BU SEÇİMLERİN FARKI
Seçimlere çok az bir süre kaldı. Bu defa bugüne kadar izlenen seçim propagandalarından farklı bir yol izlenmektedir. Şöyle ki:
Öncelikle işin magazin tarafından bakmak gerekirse; sokaklarda ve caddelerde bangır bangır bağıran parti arabalarının şu ana kadar yokluğu hissedildi. Esasen çok uzun zamandır göremediğimiz liderlerin televizyon tartışmasını bu seçimlerde de göremedik. Eskiden televizyonlarda bir modaretör eşliğinde iddialı tüm liderler bir kanalda toplanır, diğer televizyon kanalları da yayın yapan kanala bağlanır ortak yayında liderlerin seçimi kazanmaları halinde neler yapacağını dinlerdik. Seçmen de liderlerin taahhütlerine ve bu taahhüdü yapan liderin inandırıcılığına ve çevresindekilerin yeteneklerine bakarak tercihin kullanırdı. Son yıllarda bu açık oturumlar yok oldu. Tarihe karıştı. Ancak bu arada bazı partiler yine yapacaklarını sıralayarak oy istiyor. Münferiden televizyon kanallarında veya meydanlarda… Diğer bazıları da kendi yapacaklarını anlatmak yerine başka partilerin yapacağım dediklerini; ‘’Nerden para bulacaksın? Öyle kolay değil!
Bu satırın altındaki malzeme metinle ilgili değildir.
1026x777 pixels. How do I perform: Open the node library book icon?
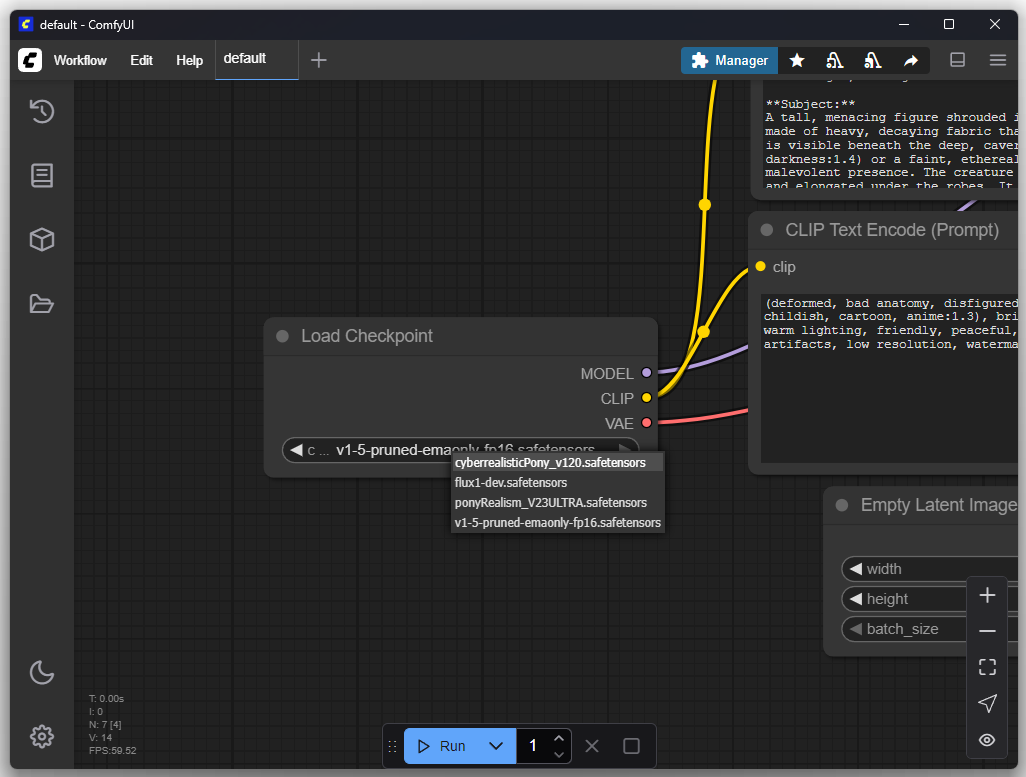point(41,176)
Hayal satıyorsunuz vs.’’ diyerek eleştiri getiriyor. Fakat ilerleyen günlerde de daha önce hiç konuşulmamış gibi yapılamayacağını, taahhüdün bir ütopya olduğunu iddia ettiği şeyi kendisi yapıp övünüyor. Örneğin bayram ikramiyeleri, EYT vs. gibi. Daha önce bir yazımda bahsettiğimi sanıyorum Japonya’da bir seçim arifesinde Tokyo’da bulundum. Siyasete ilgisi olan ve o dönem mecliste bulunan bir milletvekili arkadaşımla seçimlerle yakından ilgilenmiştim. Japonların her konuda olduğu gibi seçim çalışmaları sırasında da dünyanın bir hayli önünde olduklarını bizzat görmüştüm. Bizde olduğu gibi partilerin il binalarına, seçim bürolarında kurşun sıkmak bir tarafa, seçim çalışması yapan partililerin başka partinin seçim çalışanlarına sokaklarda içecek ikram ettiklerine tanık olduk.
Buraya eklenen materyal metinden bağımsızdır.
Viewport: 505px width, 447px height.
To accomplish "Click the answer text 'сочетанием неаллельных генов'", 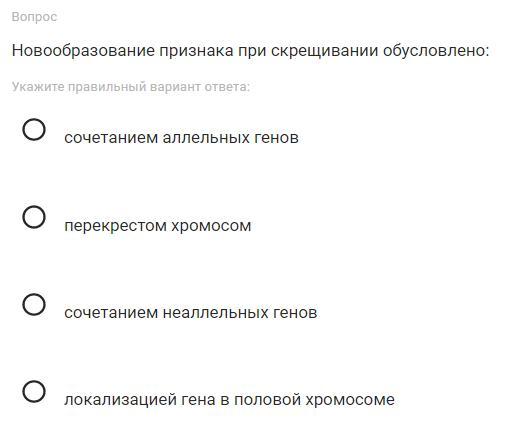I will (191, 313).
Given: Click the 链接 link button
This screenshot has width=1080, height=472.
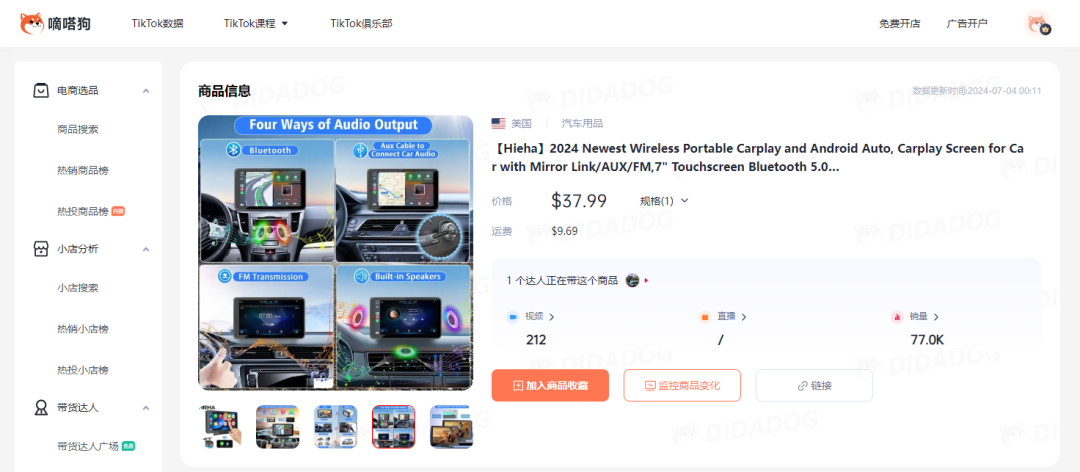Looking at the screenshot, I should (814, 385).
Bu seçimlerde en çarpıcı ve bence üzerinde durulması gereken fark ise Adolf Hitlerin Halkı Aydınlatma ve Propaganda Bakanı Dr. Paul Joseph Goebbels’in yolunun izlenmesidir. Ne demiş kısaca adı Gobel olan bakan: ‘’Yalanı olabildiğince büyük söyleyeceksin!’’ Gerçekten de bu seçimlerde Öyle büyük yalanlar söyleniyor ki hem de hiç yüzlerde kızarma belirtisi olmadan ve sık sık tekrarlanmasından dolayı, bırakın dinleyen ve belli bir kültürün altında bulunanları, söylediğinin yalan olduğunu bilenler dahi zamanla kendi yalanına inanıyor. Bu hakikaten bu seçimlerde tavan yaptı. ‘Seçimi kazanmak için her yol mübahtır’ ilkesi kullanılmaktadır. Halbuki temenni edilen şartlar ne oluşa olsun kaliteden taviz vermemektir. İşte bu yüzden, yani kaliteden taviz vermeyerek, dürüstlükle ve çalışkanlık la Japonlar 1945 li yıllarda atom bombası ile yerle bir olduktan sonra bugün için dünyanın teknoloji devi olmuşlardır. Seçimlerin şimdiden adil olması dileğimi dile getirmek istiyorum.